■ Directions for this task ■
Would you transcribe only the lines below, from the one containing "Task: Select Path of Destiny (DE) entry" through the end of the material, exactly and with no pictures?

(Beginning of Provided records)

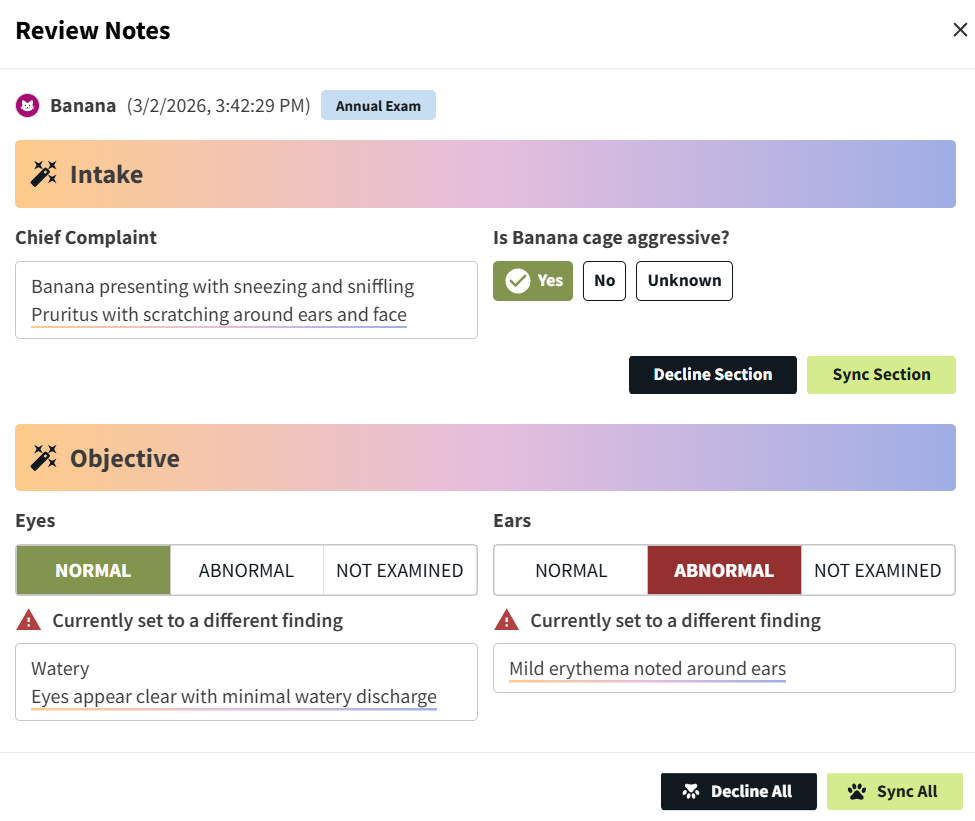The image size is (975, 821).
Task: Click into the Chief Complaint text field
Action: (246, 301)
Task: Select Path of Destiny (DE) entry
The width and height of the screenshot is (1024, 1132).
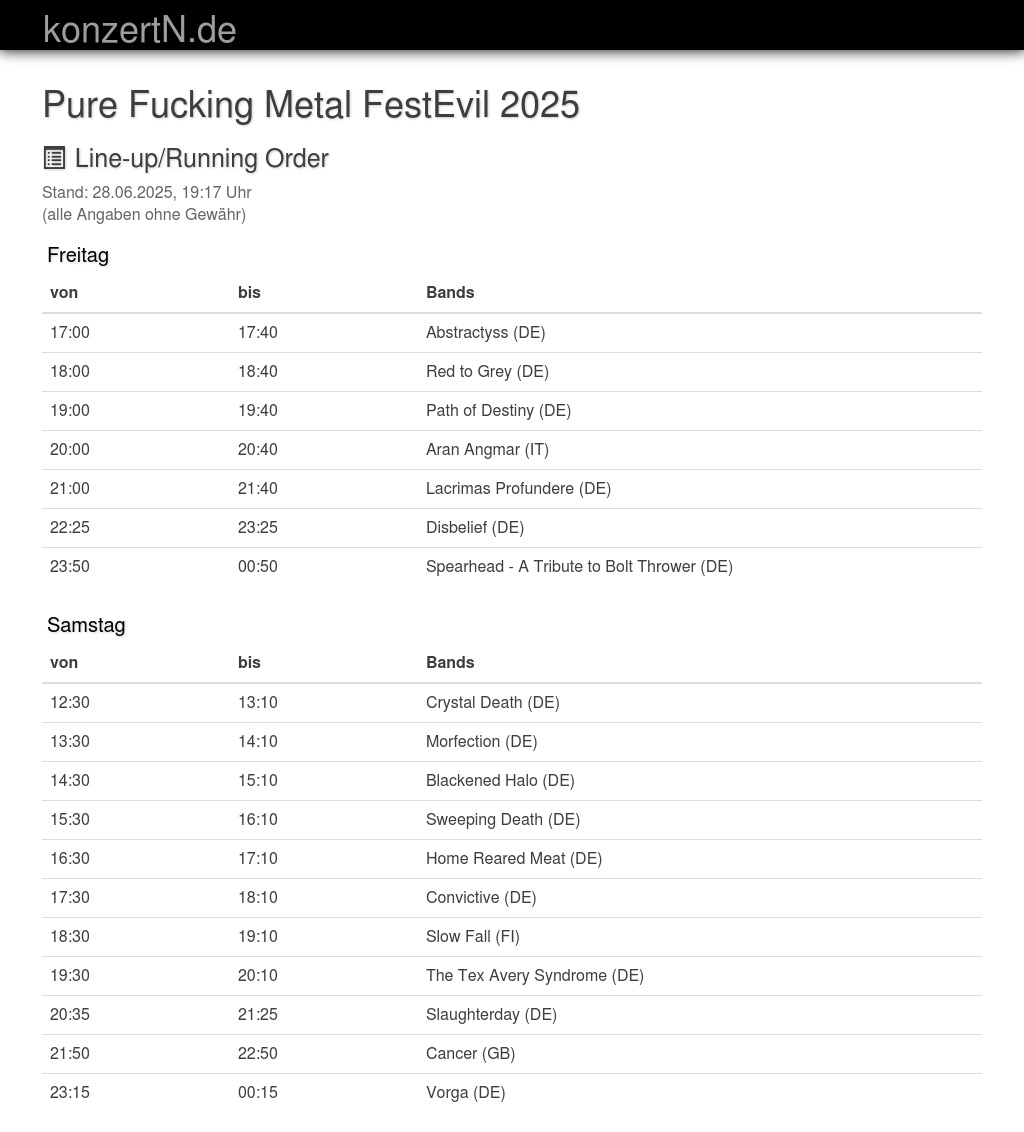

(End of Provided records)

■ Solution ■
Task: Select Path of Destiny (DE) entry
The width and height of the screenshot is (1024, 1132).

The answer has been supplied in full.